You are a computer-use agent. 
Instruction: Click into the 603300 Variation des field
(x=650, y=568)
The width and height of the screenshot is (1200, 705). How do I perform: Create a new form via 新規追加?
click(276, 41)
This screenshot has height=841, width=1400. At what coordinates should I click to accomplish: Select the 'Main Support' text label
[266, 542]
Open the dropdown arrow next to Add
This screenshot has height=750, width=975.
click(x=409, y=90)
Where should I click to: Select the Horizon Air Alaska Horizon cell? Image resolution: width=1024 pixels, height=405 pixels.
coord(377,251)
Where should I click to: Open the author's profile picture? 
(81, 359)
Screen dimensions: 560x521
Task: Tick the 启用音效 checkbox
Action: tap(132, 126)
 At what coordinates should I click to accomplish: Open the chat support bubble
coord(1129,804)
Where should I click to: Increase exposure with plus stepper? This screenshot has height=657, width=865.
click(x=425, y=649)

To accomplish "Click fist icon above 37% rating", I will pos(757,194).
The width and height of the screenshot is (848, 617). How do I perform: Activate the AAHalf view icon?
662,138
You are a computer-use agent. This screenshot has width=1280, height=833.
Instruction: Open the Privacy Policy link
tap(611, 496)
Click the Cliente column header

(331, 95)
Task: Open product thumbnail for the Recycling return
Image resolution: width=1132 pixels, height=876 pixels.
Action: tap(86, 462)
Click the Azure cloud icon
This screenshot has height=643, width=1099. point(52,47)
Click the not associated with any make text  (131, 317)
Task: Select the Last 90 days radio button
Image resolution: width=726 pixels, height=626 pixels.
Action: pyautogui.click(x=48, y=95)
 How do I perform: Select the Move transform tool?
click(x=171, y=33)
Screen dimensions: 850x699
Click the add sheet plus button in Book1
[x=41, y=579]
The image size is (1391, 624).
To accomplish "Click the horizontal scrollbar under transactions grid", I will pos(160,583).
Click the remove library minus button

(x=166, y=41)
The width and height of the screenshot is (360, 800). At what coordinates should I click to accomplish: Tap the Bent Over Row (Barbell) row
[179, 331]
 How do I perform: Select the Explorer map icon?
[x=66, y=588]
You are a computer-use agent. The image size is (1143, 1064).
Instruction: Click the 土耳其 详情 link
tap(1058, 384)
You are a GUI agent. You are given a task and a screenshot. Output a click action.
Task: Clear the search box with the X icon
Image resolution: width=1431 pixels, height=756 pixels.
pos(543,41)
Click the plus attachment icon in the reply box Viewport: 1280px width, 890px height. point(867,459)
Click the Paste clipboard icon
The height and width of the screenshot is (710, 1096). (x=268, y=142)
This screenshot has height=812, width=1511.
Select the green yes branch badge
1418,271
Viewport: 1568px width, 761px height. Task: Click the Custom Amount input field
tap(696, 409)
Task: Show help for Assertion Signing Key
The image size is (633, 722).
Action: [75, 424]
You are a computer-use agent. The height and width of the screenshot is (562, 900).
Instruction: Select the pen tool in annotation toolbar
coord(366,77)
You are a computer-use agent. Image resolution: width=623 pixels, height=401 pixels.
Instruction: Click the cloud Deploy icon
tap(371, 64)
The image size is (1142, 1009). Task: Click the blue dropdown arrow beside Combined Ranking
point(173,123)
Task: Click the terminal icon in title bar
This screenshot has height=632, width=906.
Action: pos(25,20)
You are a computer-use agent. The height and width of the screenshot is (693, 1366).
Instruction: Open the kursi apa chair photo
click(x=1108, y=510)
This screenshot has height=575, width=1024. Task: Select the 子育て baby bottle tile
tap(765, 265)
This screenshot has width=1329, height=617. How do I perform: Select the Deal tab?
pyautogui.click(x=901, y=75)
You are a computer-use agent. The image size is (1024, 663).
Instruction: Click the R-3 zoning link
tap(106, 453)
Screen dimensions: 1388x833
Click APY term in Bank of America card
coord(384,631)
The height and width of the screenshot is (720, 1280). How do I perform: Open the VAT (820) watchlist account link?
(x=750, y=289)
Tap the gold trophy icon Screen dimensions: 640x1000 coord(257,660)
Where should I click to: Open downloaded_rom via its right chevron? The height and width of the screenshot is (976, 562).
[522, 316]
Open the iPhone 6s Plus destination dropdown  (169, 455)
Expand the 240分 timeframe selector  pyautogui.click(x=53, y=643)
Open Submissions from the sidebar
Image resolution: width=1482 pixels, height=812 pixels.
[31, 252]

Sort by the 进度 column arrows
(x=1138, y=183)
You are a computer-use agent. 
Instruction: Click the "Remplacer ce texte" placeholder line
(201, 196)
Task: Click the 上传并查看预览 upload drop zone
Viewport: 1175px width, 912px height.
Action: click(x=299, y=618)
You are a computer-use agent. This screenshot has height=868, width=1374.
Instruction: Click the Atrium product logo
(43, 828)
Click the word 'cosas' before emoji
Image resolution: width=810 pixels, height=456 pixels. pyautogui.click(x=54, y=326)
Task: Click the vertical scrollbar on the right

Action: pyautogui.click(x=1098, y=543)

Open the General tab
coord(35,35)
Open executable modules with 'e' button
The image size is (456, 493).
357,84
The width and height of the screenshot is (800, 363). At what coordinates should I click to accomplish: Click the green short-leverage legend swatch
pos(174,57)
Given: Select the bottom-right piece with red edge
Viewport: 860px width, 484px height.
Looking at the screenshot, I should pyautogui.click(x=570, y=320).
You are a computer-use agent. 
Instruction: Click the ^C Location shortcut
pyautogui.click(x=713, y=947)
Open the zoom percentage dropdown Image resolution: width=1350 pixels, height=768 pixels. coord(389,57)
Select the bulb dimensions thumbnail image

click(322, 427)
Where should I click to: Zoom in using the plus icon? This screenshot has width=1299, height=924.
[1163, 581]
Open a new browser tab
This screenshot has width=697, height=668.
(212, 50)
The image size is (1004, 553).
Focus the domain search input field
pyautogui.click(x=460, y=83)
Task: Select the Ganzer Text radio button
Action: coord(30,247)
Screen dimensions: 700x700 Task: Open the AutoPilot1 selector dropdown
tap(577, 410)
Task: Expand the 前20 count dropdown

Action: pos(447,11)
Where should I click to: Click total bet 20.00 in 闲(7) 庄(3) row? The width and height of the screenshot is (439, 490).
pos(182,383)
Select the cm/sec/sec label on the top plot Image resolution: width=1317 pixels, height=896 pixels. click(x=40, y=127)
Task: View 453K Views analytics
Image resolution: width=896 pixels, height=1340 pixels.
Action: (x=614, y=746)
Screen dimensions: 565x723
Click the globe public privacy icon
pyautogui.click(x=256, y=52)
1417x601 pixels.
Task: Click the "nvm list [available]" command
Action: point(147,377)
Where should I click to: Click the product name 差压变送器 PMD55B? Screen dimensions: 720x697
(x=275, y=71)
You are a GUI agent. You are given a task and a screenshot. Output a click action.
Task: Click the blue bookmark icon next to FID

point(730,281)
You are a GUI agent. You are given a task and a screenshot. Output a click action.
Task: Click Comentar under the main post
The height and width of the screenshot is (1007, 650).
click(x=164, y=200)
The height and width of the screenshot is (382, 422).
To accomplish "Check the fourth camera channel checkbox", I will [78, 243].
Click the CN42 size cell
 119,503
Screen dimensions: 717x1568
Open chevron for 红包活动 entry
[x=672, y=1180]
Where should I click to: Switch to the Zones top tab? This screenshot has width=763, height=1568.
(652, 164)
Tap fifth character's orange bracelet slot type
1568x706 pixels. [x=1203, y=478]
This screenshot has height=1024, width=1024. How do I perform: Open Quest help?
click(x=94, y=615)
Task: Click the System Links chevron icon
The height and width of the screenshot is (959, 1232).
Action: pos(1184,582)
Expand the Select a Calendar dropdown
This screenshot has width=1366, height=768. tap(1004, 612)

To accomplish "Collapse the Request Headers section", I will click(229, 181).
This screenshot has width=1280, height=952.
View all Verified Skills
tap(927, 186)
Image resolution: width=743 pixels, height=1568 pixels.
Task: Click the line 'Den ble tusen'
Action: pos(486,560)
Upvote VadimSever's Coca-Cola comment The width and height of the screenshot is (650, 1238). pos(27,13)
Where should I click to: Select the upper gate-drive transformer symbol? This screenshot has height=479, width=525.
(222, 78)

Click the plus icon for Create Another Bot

********************

→ Exercise:
Would you print exactly and only the lines of the material above that run from the line with "Click the Azure cloud icon" through the line with "This screenshot has height=812, width=1511.", both included?

→ Task output:
Click the Azure cloud icon
This screenshot has height=643, width=1099. point(52,47)
Click the not associated with any make text  (131, 317)
Task: Select the Last 90 days radio button
Image resolution: width=726 pixels, height=626 pixels.
Action: pyautogui.click(x=48, y=95)
 How do I perform: Select the Move transform tool?
click(x=171, y=33)
Screen dimensions: 850x699
Click the add sheet plus button in Book1
[x=41, y=579]
The image size is (1391, 624).
To accomplish "Click the horizontal scrollbar under transactions grid", I will pos(160,583).
Click the remove library minus button

(x=166, y=41)
The width and height of the screenshot is (360, 800). At what coordinates should I click to accomplish: Tap the Bent Over Row (Barbell) row
[179, 331]
 How do I perform: Select the Explorer map icon?
[x=66, y=588]
You are a computer-use agent. The image size is (1143, 1064).
Instruction: Click the 土耳其 详情 link
tap(1058, 384)
You are a GUI agent. You are given a task and a screenshot. Output a click action.
Task: Clear the search box with the X icon
Image resolution: width=1431 pixels, height=756 pixels.
pos(543,41)
Click the plus attachment icon in the reply box Viewport: 1280px width, 890px height. point(867,459)
Click the Paste clipboard icon
The height and width of the screenshot is (710, 1096). (x=268, y=142)
This screenshot has height=812, width=1511.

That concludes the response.